Exactly as they appear, copy the lines from the one holding "Viewport: 1232px width, 977px height." through the end of the records, leaving pictures out.

**Data:**
=-=-=

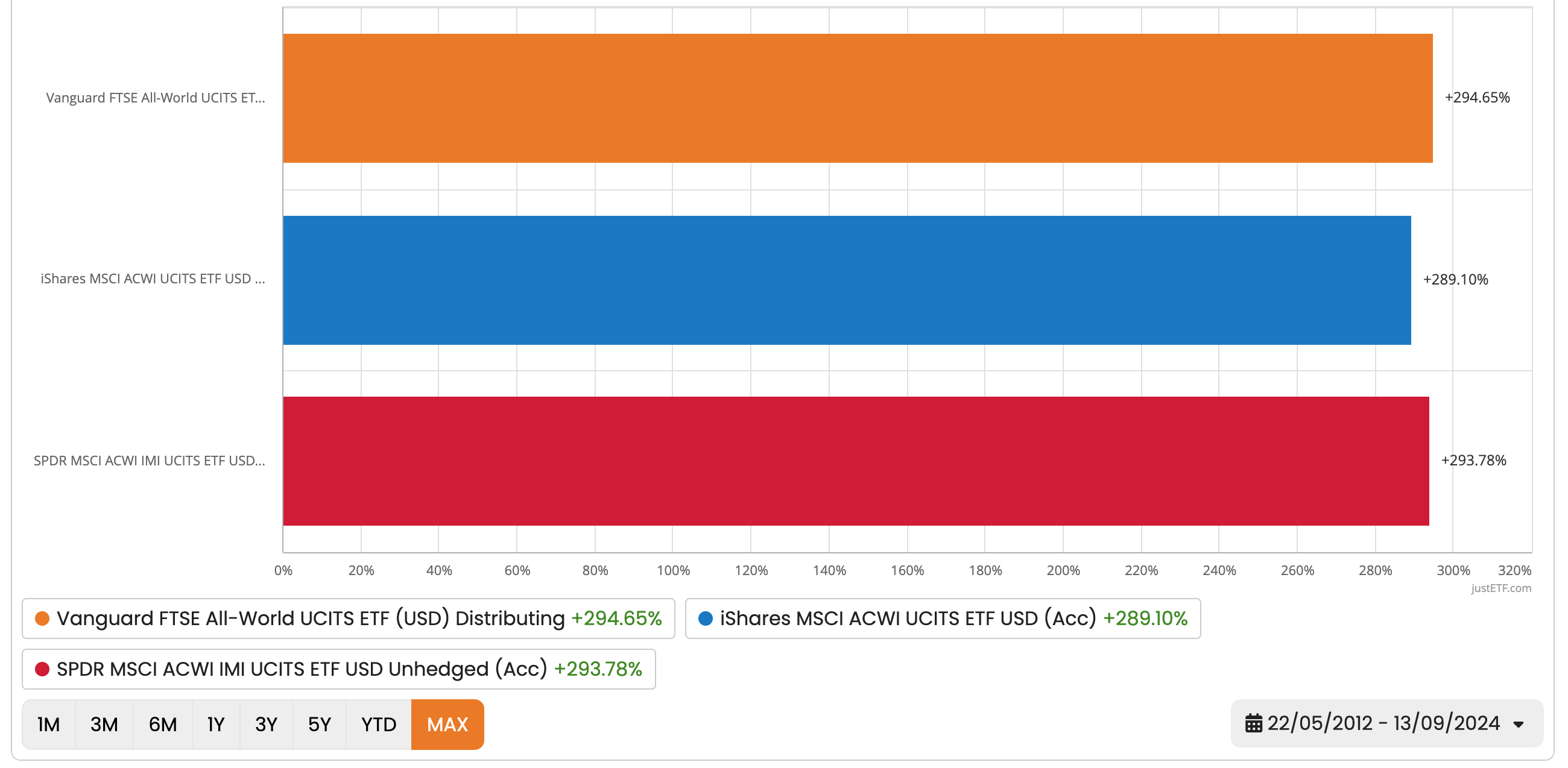Click the calendar icon beside date range
Screen dimensions: 1568x768
pos(1253,723)
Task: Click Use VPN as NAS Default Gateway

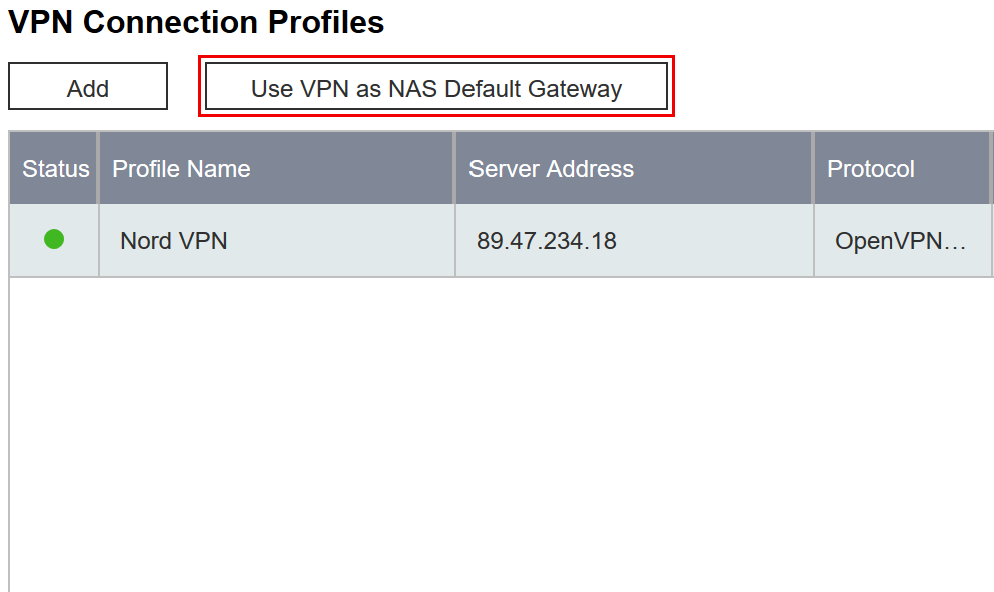Action: click(x=436, y=88)
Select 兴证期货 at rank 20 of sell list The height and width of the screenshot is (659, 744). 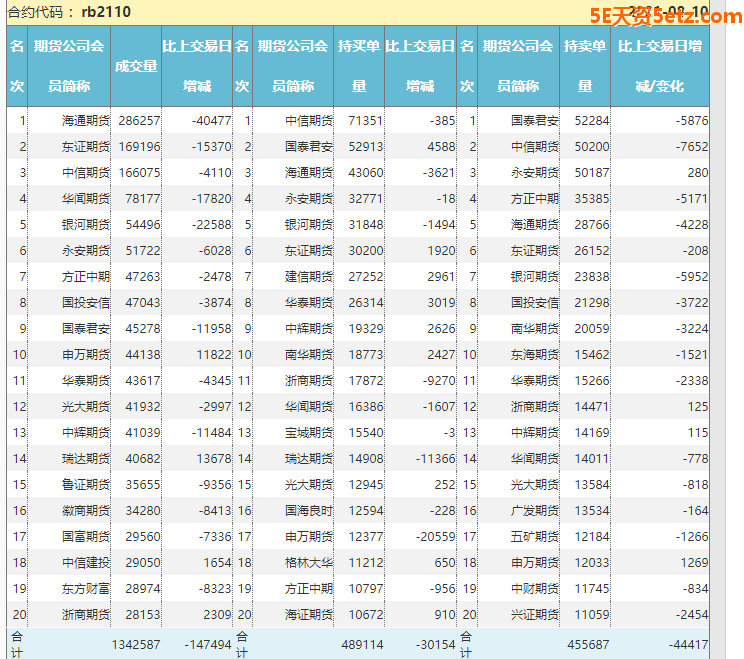[535, 614]
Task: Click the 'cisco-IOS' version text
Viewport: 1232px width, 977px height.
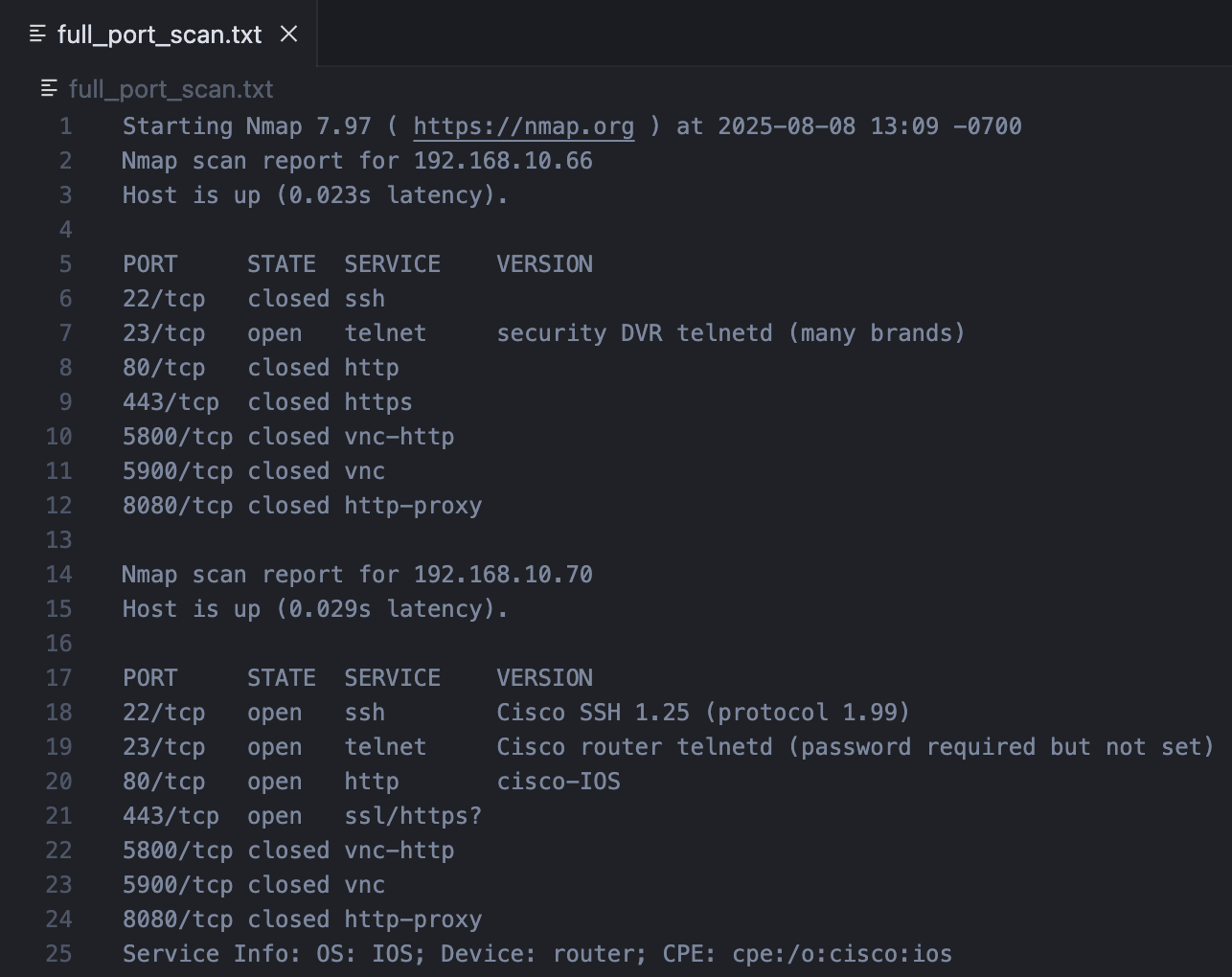Action: [559, 782]
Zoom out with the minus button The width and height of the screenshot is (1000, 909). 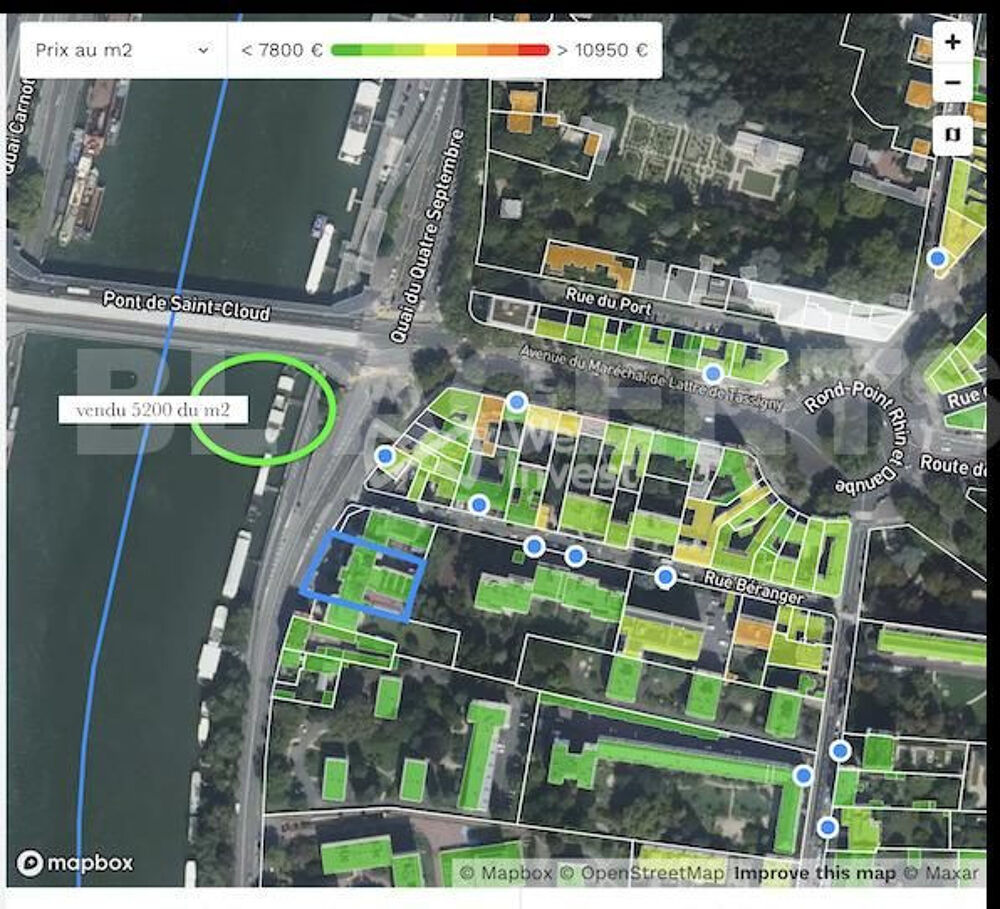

=-=-=

**Response:**
Viewport: 1232px width, 977px height.
Action: [559, 782]
Zoom out with the minus button The width and height of the screenshot is (1000, 909). 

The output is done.